Ensuciar el motor electoral de la democracia hasta hacerlo gripar ha sido la línea maestra en la estrategia trumpista para asaltar la Casa Blanca por medios ilegítimos. En la derecha española, abducida por Vox –la sucursal ultra yanqui en nuestro país, no lo olvidemos–, la tentación de seguir por ese camino es fuerte y gente como González Pons ya se ha subido alegremente al Panzer de la mentira que lo arrasa todo. “Hay una trama de compra de votos por correo que va de Melilla hasta Mojácar. Implica particularmente a Pedro Sánchez”. ¿En qué se basa el vicesecretario de Acción Institucional del PP para formular tan graves acusaciones? ¿Maneja datos, evidencias, pruebas? Si todo lo que tiene contra el presidente del Gobierno es que en ocasiones veranea en Mojácar, como un español más, poco pleito vemos nosotros aquí. Pero es fácil poner en marcha el ventilador populista de la mugre y agitarlo sin ton ni son para cosechar unos cuantos votos de cara al 28M. Es fácil manchar el buen nombre del adversario, con injurias y trampas, mientras se abandona el pacto antitransfuguismo y los últimos supervivientes de Ciudadanos van fichando por el PP, públicamente o en secreto, alterando el resultado electoral. Así funciona la antipolítica.

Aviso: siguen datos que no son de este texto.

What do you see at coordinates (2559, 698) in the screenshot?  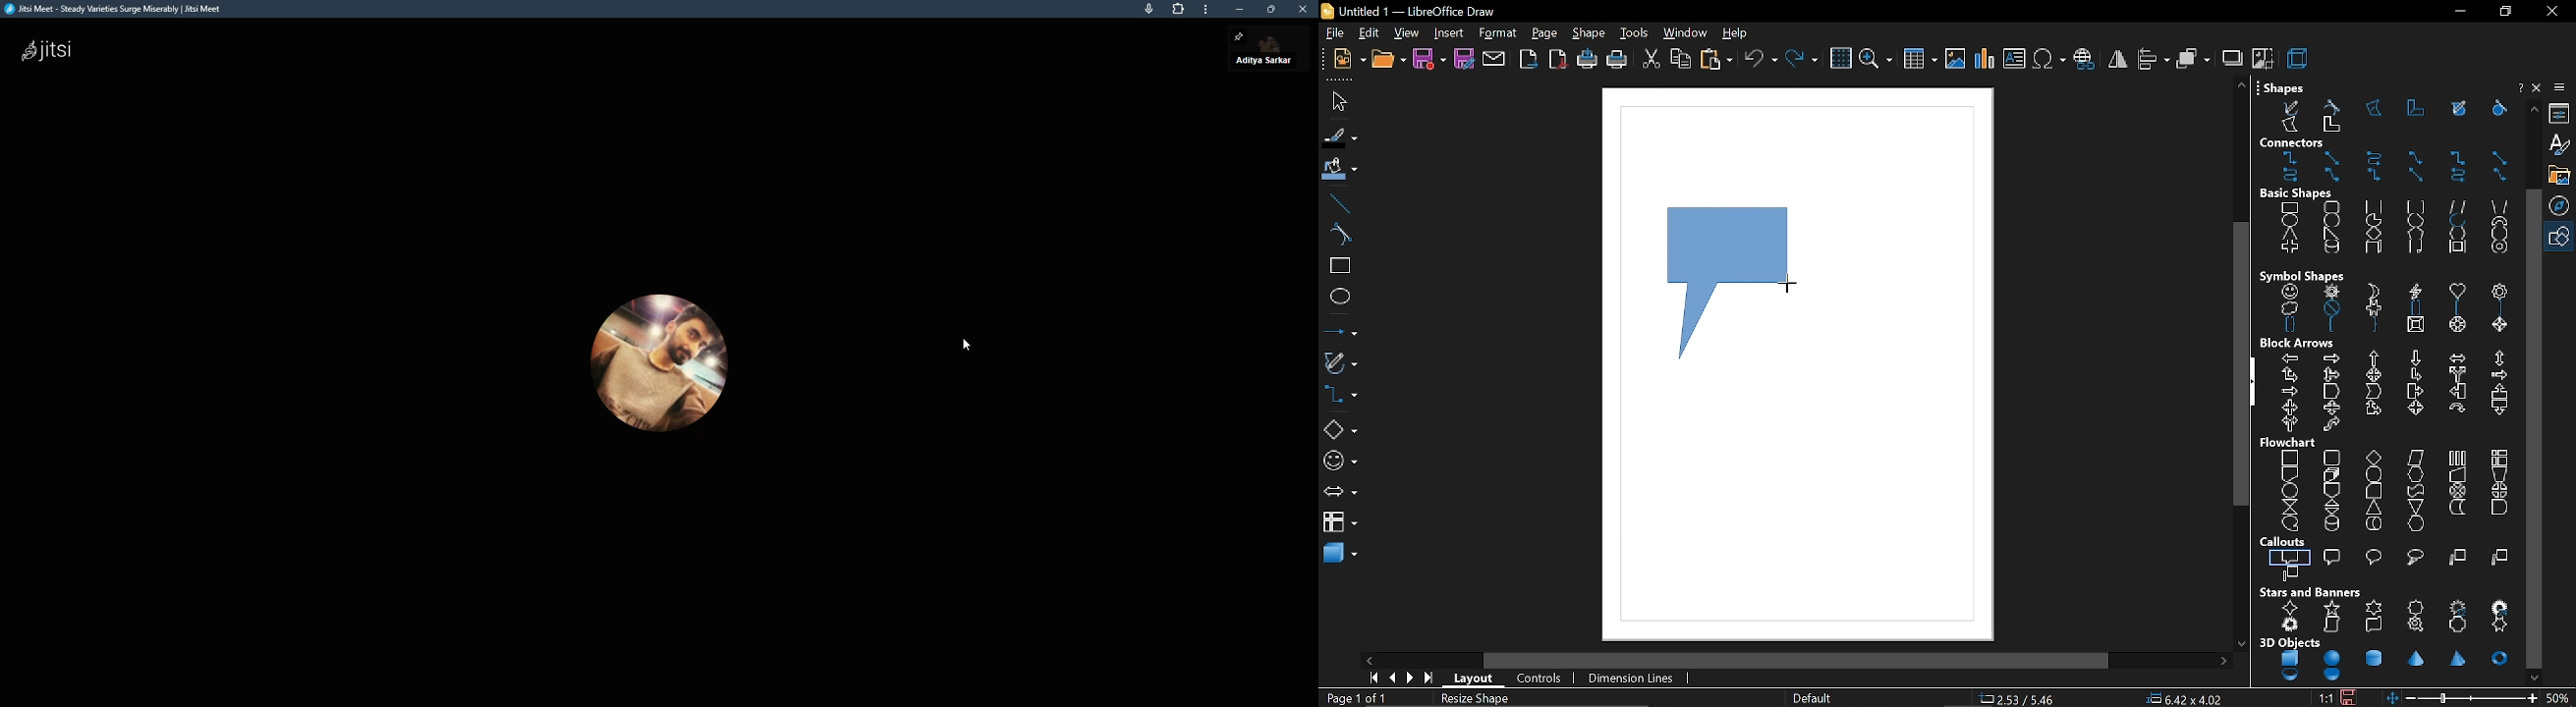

Todavía no hemos llegado al “encasillado” de la Restauración –aquel amaño típico del caciquismo mediante el cual el Ministerio de la Gobernación, antes del día de la votación, rellenaba las “casillas” de cada distrito electoral con los nombres de los candidatos que iban a salir elegidos–, pero existe un riesgo de que terminemos así. Hay graves síntomas de cadáver en descomposición, de hedor a putrefacción. Y lo que es aún peor: el ciudadano manipulado empieza a percibir que todo es una farsa o pantomima, cundiendo la temida desafección. Si el caciquismo vuelve, como vuelven los discos de vinilo, los pantalones de tiro alto y los vasos de Duralex, será porque PP y PSOE, que son quienes mandan en la España profunda, en la España municipal y alejada, lo han alimentado, promocionado e impulsado con sus mezquinos chanchullos electorales. Como dijo Costa, haría falta un “cirujano de hierro”, alguien que conociera bien la anatomía del pueblo español y sintiera por él una compasión infinita para meter el bisturí sin miedo y arrancar el tumor. Si el cacique se apoltrona otra vez con su puro, sus tirantes y sus aires de fatuo reyezuelo, echando raíces y extendiendo sus tentáculos clientelares en su cortijo, estamos completamente perdidos. Contra el caciquismo luz y taquígrafos. Caiga quien caiga.